AWS, AWS S3, Boto3

Reading File Content From AWS S3 Bucket Using Boto3 – Definitive Guide

Photo of author

Updated on

by Vikram Aruchamy

Amazon S3 (Simple Storage Service) is AWS’s versatile and highly scalable cloud storage solution. It’s a critical component of many AWS workflows, storing data for various purposes. Understanding how to read file content from S3 is essential for extracting, analysing, and processing data stored in the cloud, enabling seamless integration with applications and data-driven decision-making.

This tutorial teaches you how to read file content from AWS S3 using Boto3.

Prerequisites

  • Read access to the object
  • Security credentials AWS Access Key ID and the Secret Access Key.

The Security credentials can be created by clicking your Profile name at the top right corner, Clicking the Security credentials menu, and clicking the Create access key option available under the Access keys section.

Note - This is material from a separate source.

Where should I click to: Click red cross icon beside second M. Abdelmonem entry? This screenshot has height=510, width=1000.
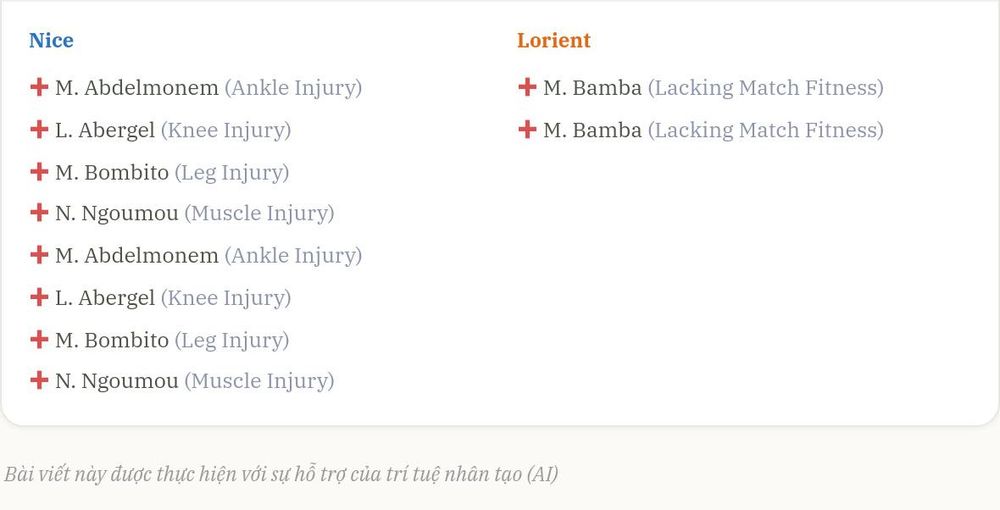[x=39, y=255]
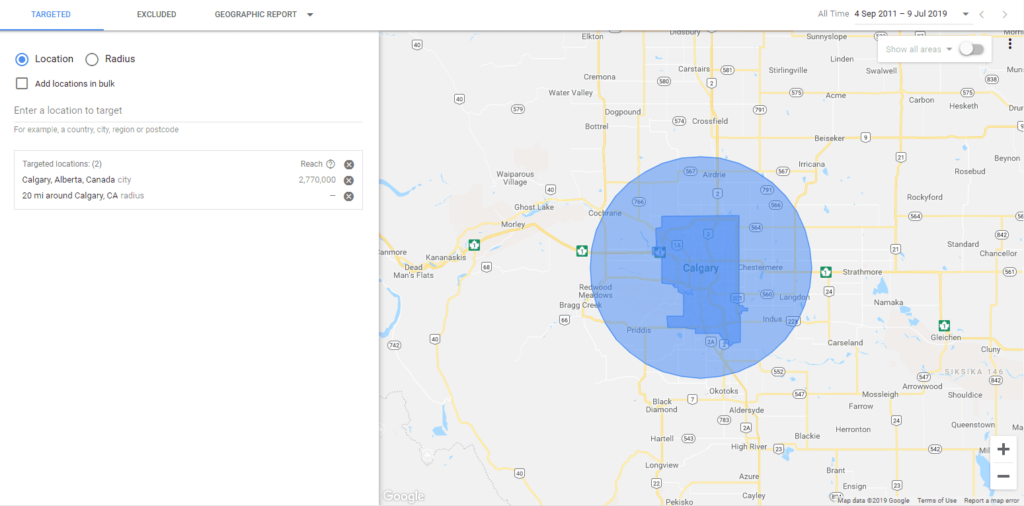Viewport: 1024px width, 506px height.
Task: Switch to the Excluded tab
Action: 156,15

Setting Up Boto3 And Configuring Credentials

Use the following to install Boto3 if you’ve not installed it already.

pip install boto3

Once Boto3 is installed, you have the option to set up your credentials in your system using the aws configure command.

aws configure

It will let you configure the Access Key ID and the Secret access key and make it available globally in your system.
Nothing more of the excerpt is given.